*** Begin section ***
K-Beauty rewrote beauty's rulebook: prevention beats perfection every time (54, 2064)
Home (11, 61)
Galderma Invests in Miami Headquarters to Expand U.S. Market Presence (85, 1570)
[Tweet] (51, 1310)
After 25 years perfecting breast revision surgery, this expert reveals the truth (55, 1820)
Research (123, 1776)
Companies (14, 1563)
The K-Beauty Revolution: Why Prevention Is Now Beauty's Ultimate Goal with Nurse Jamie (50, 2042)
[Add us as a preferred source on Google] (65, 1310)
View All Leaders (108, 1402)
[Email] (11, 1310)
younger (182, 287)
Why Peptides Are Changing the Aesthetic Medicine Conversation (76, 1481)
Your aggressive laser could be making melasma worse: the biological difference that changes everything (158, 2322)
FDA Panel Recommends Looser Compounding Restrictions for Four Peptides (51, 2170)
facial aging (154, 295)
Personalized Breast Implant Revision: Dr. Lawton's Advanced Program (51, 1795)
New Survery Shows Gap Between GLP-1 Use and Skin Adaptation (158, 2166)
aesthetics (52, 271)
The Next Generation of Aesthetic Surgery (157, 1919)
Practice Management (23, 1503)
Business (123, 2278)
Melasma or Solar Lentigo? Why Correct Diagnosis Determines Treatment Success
*** End section ***
- **TASK DESCRIPTION**:
Set down, exactly as they appear, the line holding "[Add us as a" and every line after it until the records end.

- **WRITTEN RESPONSE**:
[Add us as a preferred source on Google] (65, 1310)
View All Leaders (108, 1402)
[Email] (11, 1310)
younger (182, 287)
Why Peptides Are Changing the Aesthetic Medicine Conversation (76, 1481)
Your aggressive laser could be making melasma worse: the biological difference that changes everything (158, 2322)
FDA Panel Recommends Looser Compounding Restrictions for Four Peptides (51, 2170)
facial aging (154, 295)
Personalized Breast Implant Revision: Dr. Lawton's Advanced Program (51, 1795)
New Survery Shows Gap Between GLP-1 Use and Skin Adaptation (158, 2166)
aesthetics (52, 271)
The Next Generation of Aesthetic Surgery (157, 1919)
Practice Management (23, 1503)
Business (123, 2278)
Melasma or Solar Lentigo? Why Correct Diagnosis Determines Treatment Success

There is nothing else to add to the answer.